A provision of the Internal Revenue Code, 26 U.S.C. § 170(h) (2006), creates an incentive for taxpayers to donate real property interests to nonprofit organizations and government entities for "conservation purposes." . . . [T]he statute allows taxpayers to claim a deduction for donating a real property interest -- including an easement -- "exclusively for conservation purposes." These purposes include the preservation of "historically important" land areas or structures.
The deduction for granting the easement is intended to reflect the value of what the taxpayer has donated which, in the absence of a "market" for such easements, can be measured by "the difference between the fair market value of the entire contiguous parcel of property before and after the granting of the restriction."
The [PRA] easement is granted in perpetuity while the historic district ordinances and local zoning practices may change over time to reflect changes in political, economic and aesthetic needs and tastes in a community. The Historic District ordinances contain relief for economic hardship, which the [PRA] does not. The [PRA] may result in higher insurance and property maintenance costs than those on properties not so encumbered. Rehabilitation costs may be higher also as the property owner could be obligated to restore or replace deteriorated materials rather than replace them with cheaper substitute materials. . . . Marketability could be affected as a segment of the buying public may show resistance to being subjected to yet additional limitations and restrictions on their property rights.
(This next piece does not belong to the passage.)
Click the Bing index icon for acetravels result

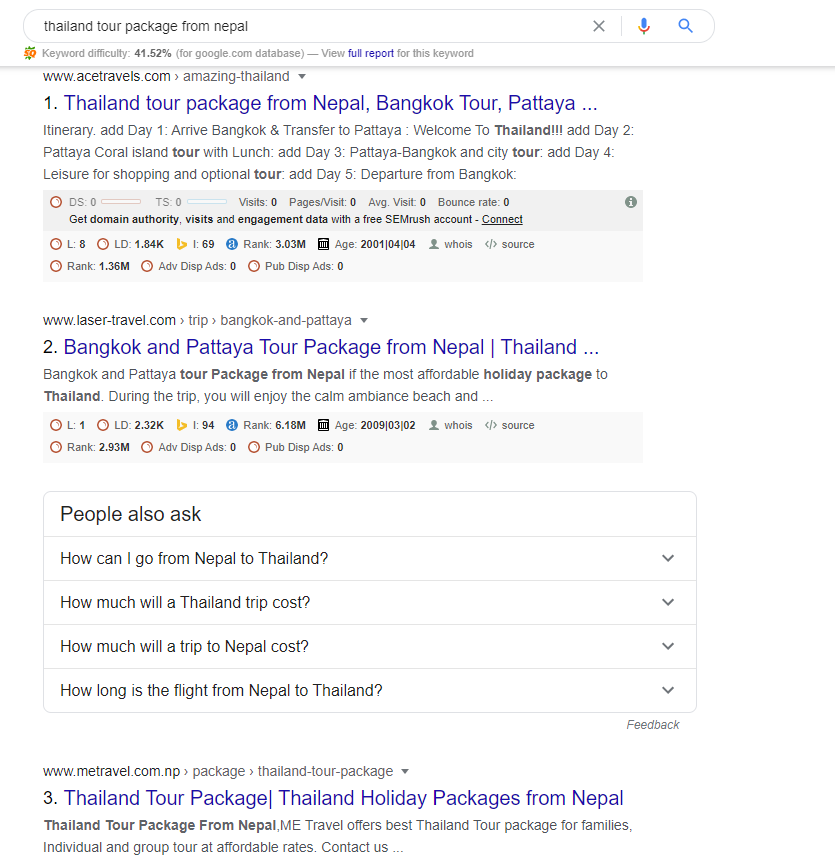(182, 244)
In areas that are regulated by local historic preservation ordinances and bodies such as Boston historic neighborhoods (including yours) the property owners are not allowed to alter the facade of their historic buildings, whether there is an easement or not. . . . Therefore, properties with an easement are not at a market value disadvantage when compared to the other properties in the same neighborhood. But if the district is not being regulated and historic preservation is not being enforced then the presence of the easement . . . will be viewed negatively by those buyers who would want to change the facade or demolish the building.
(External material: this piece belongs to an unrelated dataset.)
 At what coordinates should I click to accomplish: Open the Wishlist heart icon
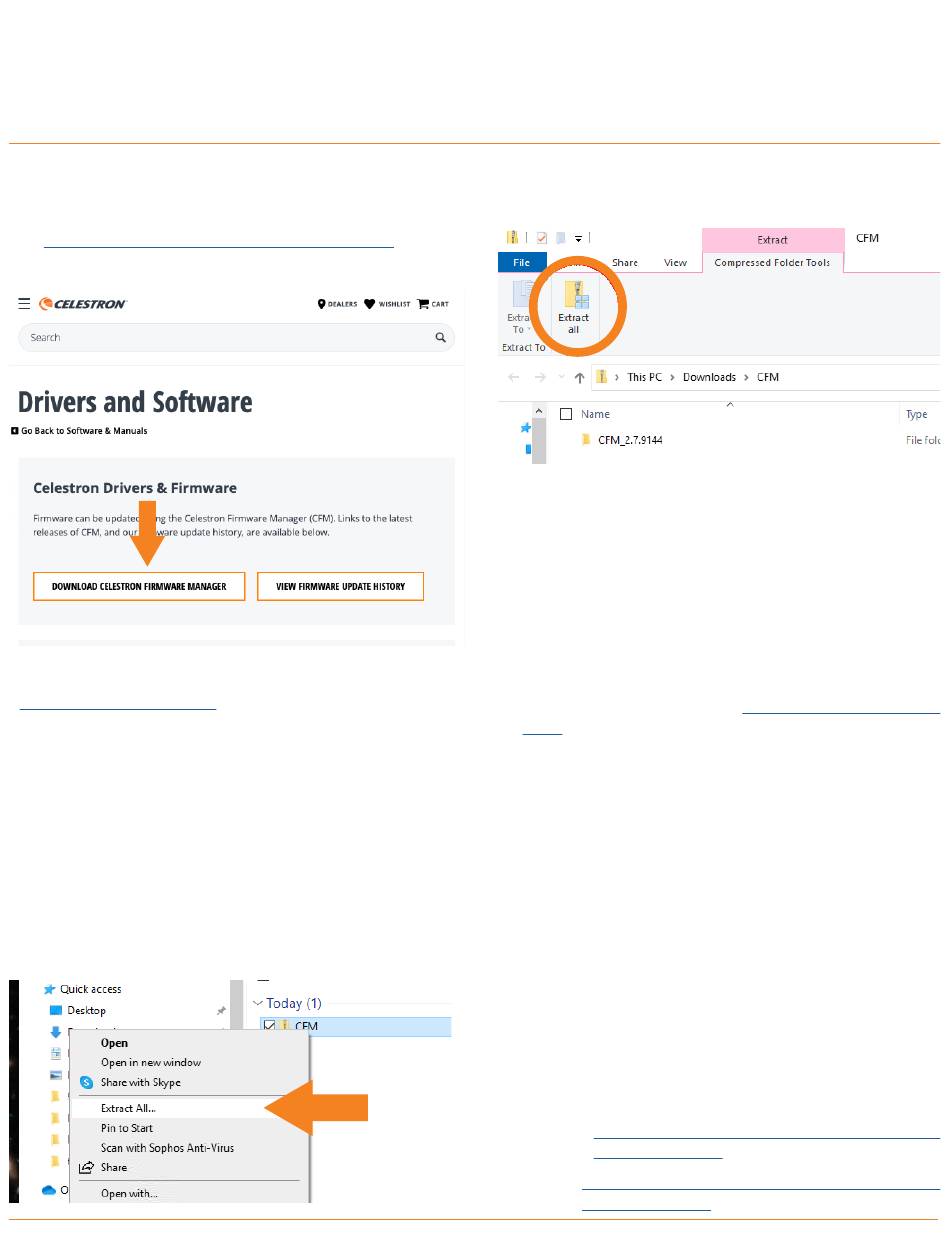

And here are some supporting data for that principle:
[ ] We have tracked 26 resold properties to-date on which we held an easement, and none was resold at a loss or had any issues for resale that we are aware of. . . .
[ ] Over 100 lenders have approved to subordinate their loans to our easements to-date in over 800 cases. . . . Why would these banks (including yours) approve these transactions if they saw a risk or adverse financial impact on their collateral??
. . . .
[ ] One of our directors, Steve McClain, owns fifteen or so historic properties and has taken advantage of this tax deduction himself. He would never have granted any easement if he thought there would be a risk or loss of value in his properties.
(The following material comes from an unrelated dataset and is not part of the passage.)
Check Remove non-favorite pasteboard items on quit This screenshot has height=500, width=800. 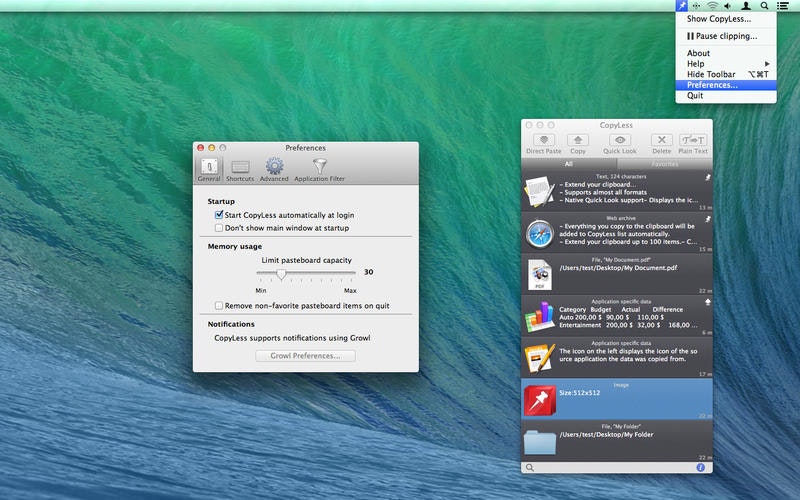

(1) In general. No penalty shall be imposed . . . with respect to any portion of an underpayment if it is shown that there was a reasonable cause for such portion and that the taxpayer acted in good faith with respect to such portion.
(2) Special rule for certain valuation overstatements. In the case of any underpayment attributable to a substantial or gross valuation overstatement . . . with respect to charitable deduction property, paragraph (1) shall not apply unless --
(A) the claimed value of the property was based on a qualified appraisal made by a qualified appraiser, and
(B) in addition to obtaining such appraisal, the taxpayer made a good faith investigation of the value of the contributed property.
[t]o the contrary, the regulations provide that an easement that has no material effect on the obligations of the property owner or the uses to which the property may be put "may have no material effect on the value of the property." And sometimes an easement "may in fact serve to enhance, rather than reduce, the value of the property. In such instances no deduction would be allowable."
[r]easonable cause and good faith ordinarily is not indicated by the mere fact that there is an appraisal of the value of property. Other factors to consider include the methodology and assumptions underlying the appraisal, the appraised value, the relationship between appraised value and purchase price, the circumstances under which the appraisal was obtained, and the appraiser's relationship to the taxpayer or to the activity in which the property is used.